Records provided —
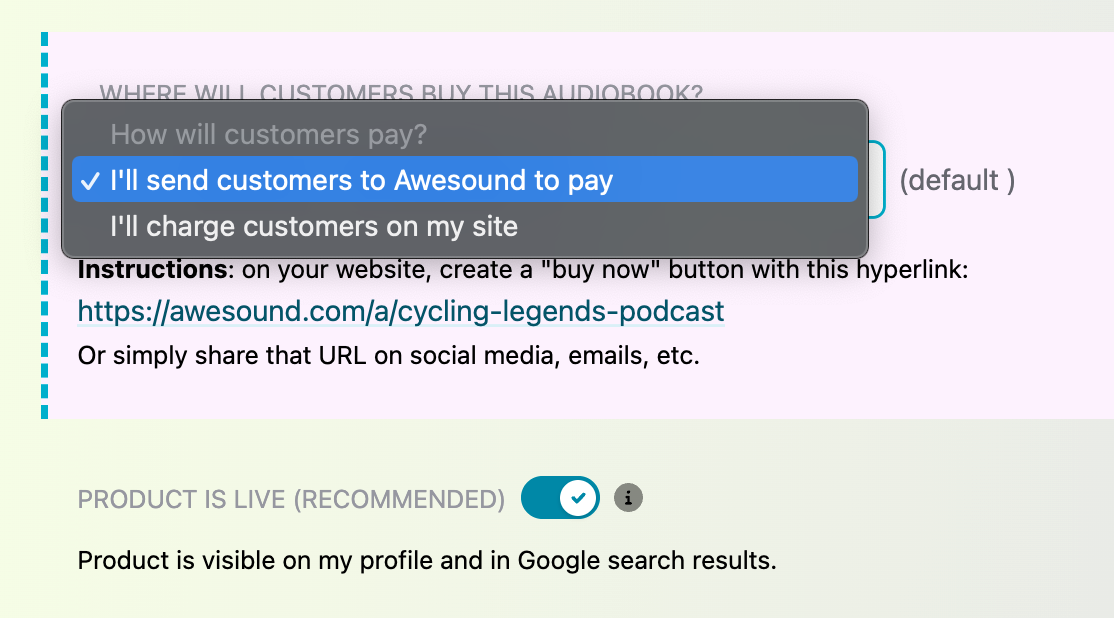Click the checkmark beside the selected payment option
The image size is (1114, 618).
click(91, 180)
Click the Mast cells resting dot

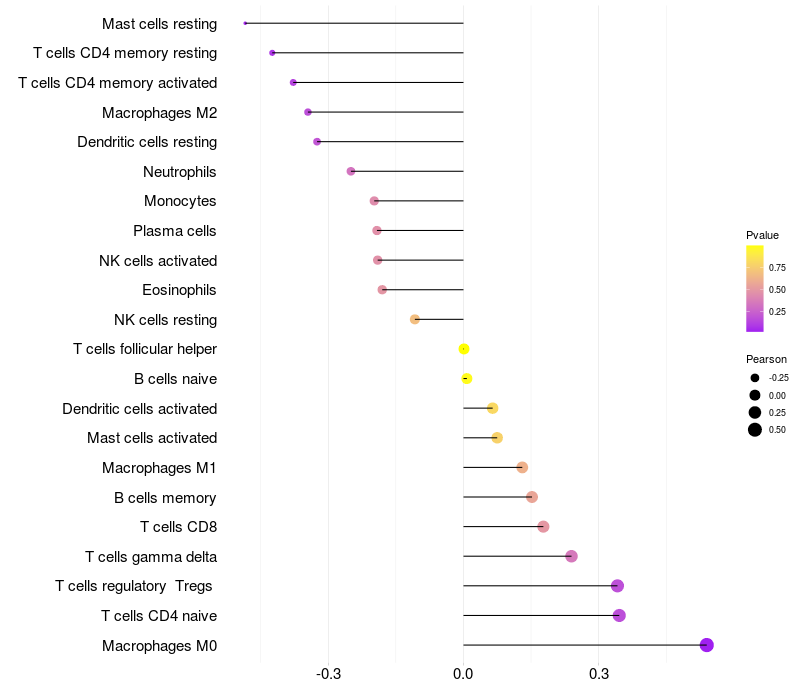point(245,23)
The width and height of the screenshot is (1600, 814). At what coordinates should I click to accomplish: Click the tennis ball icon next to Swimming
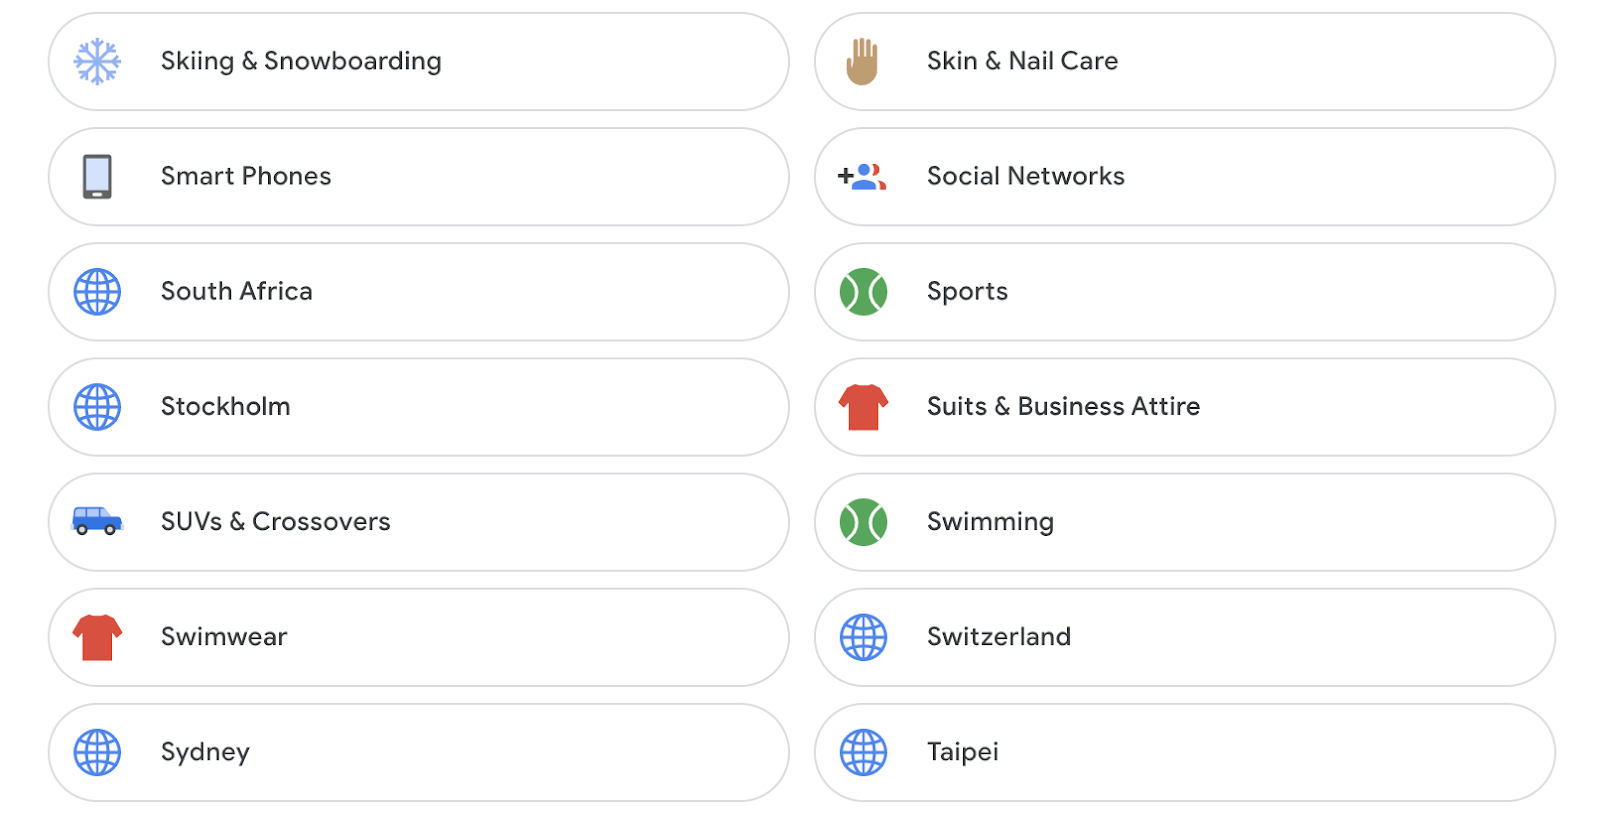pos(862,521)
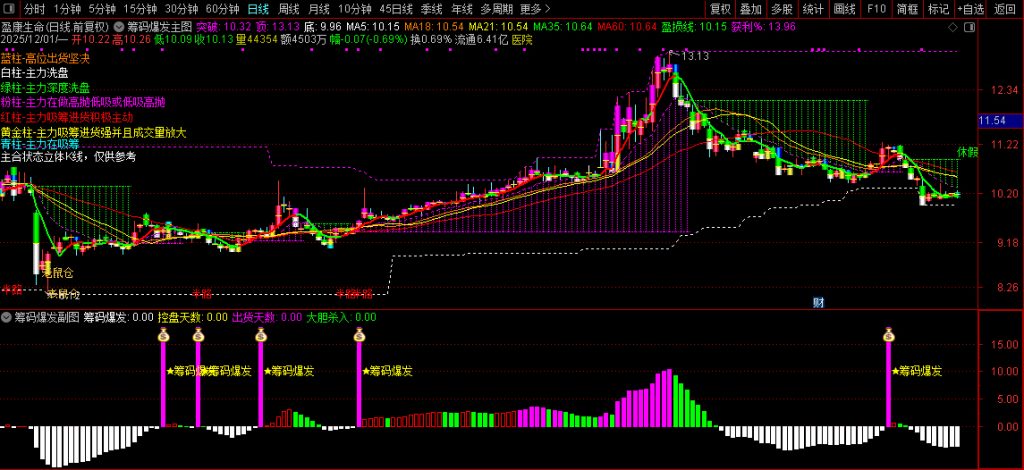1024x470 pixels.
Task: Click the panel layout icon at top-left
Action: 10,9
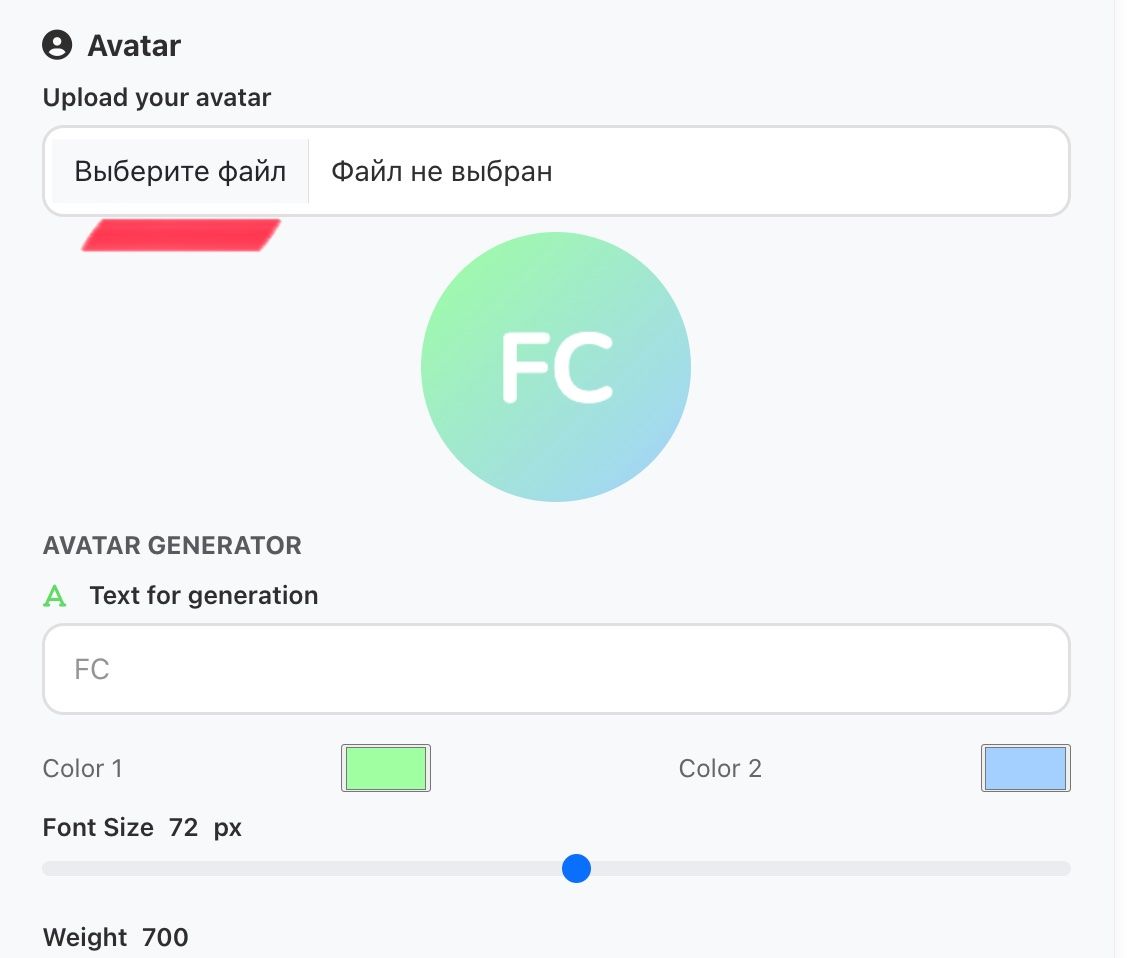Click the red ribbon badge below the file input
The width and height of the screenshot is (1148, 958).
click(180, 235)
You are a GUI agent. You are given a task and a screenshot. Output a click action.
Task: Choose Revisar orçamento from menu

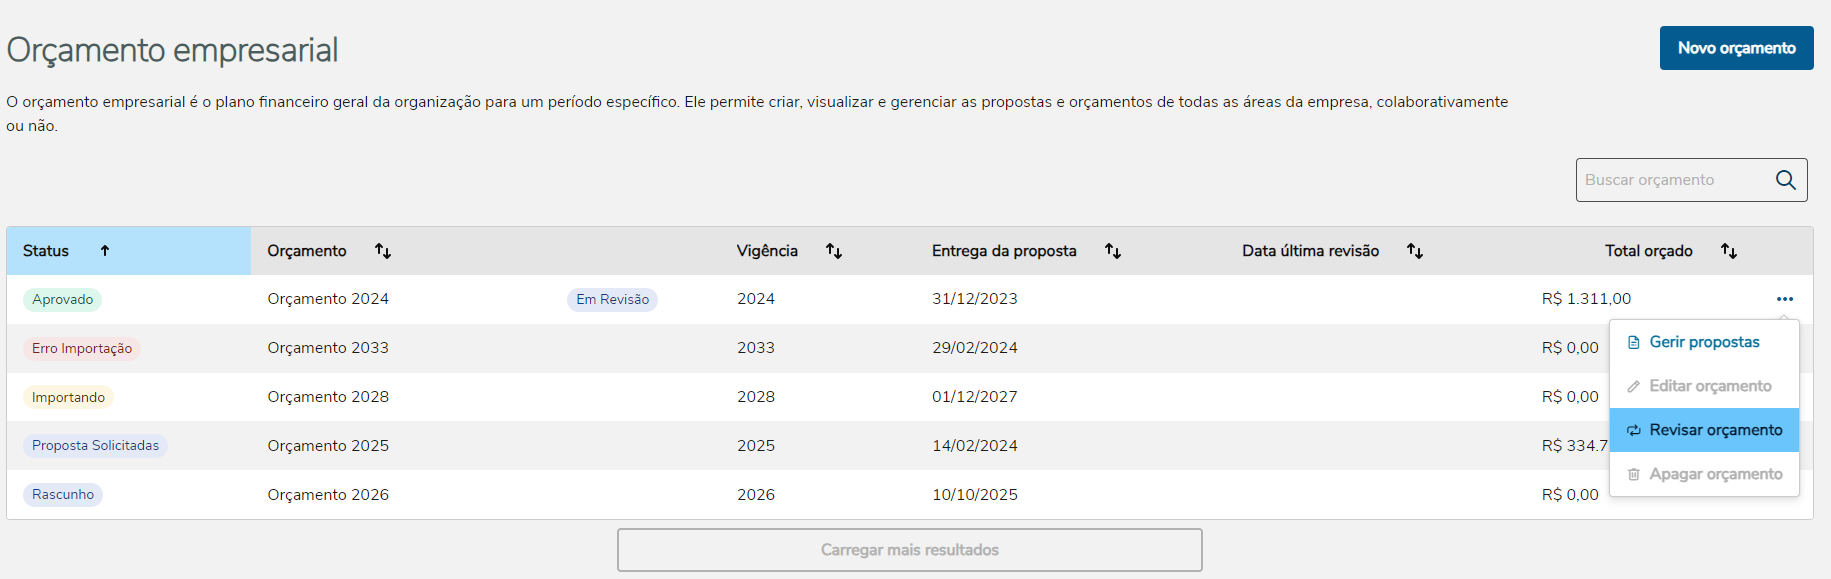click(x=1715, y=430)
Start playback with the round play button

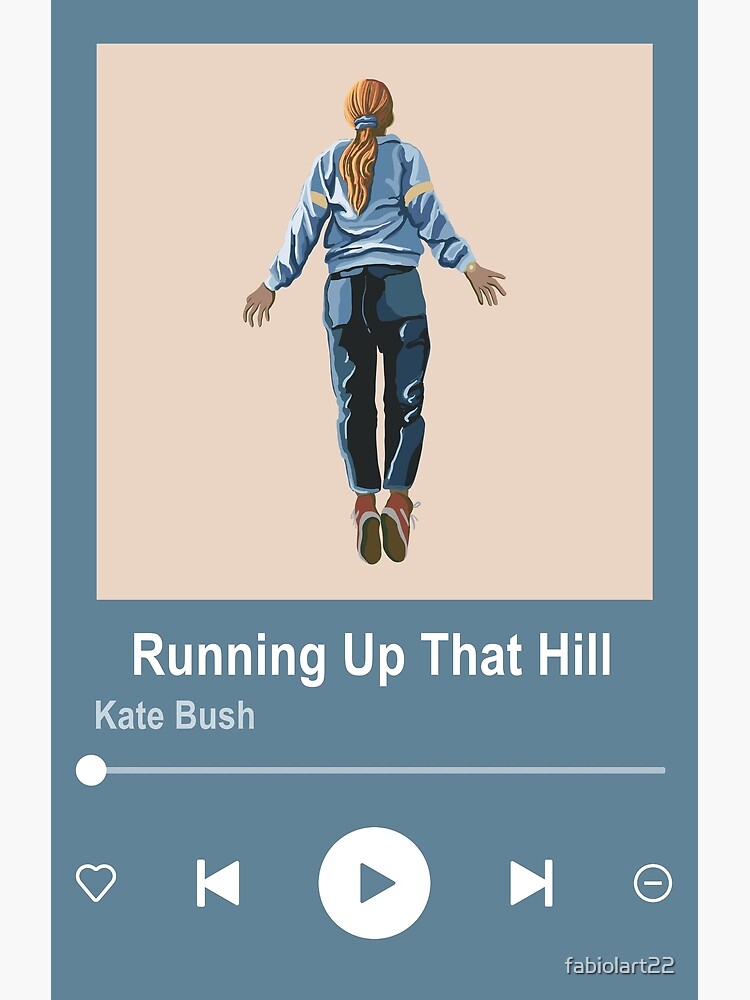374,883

Task brief —
Return the lines exactly, from the one containing "You are a GUI" through the last line above, including both ends and excluding every picture.

Written response —
You are a GUI agent. You are given a task and a screenshot. Output a click action.
Task: Choose Revisar orçamento from menu

click(x=1715, y=430)
Start playback with the round play button

374,883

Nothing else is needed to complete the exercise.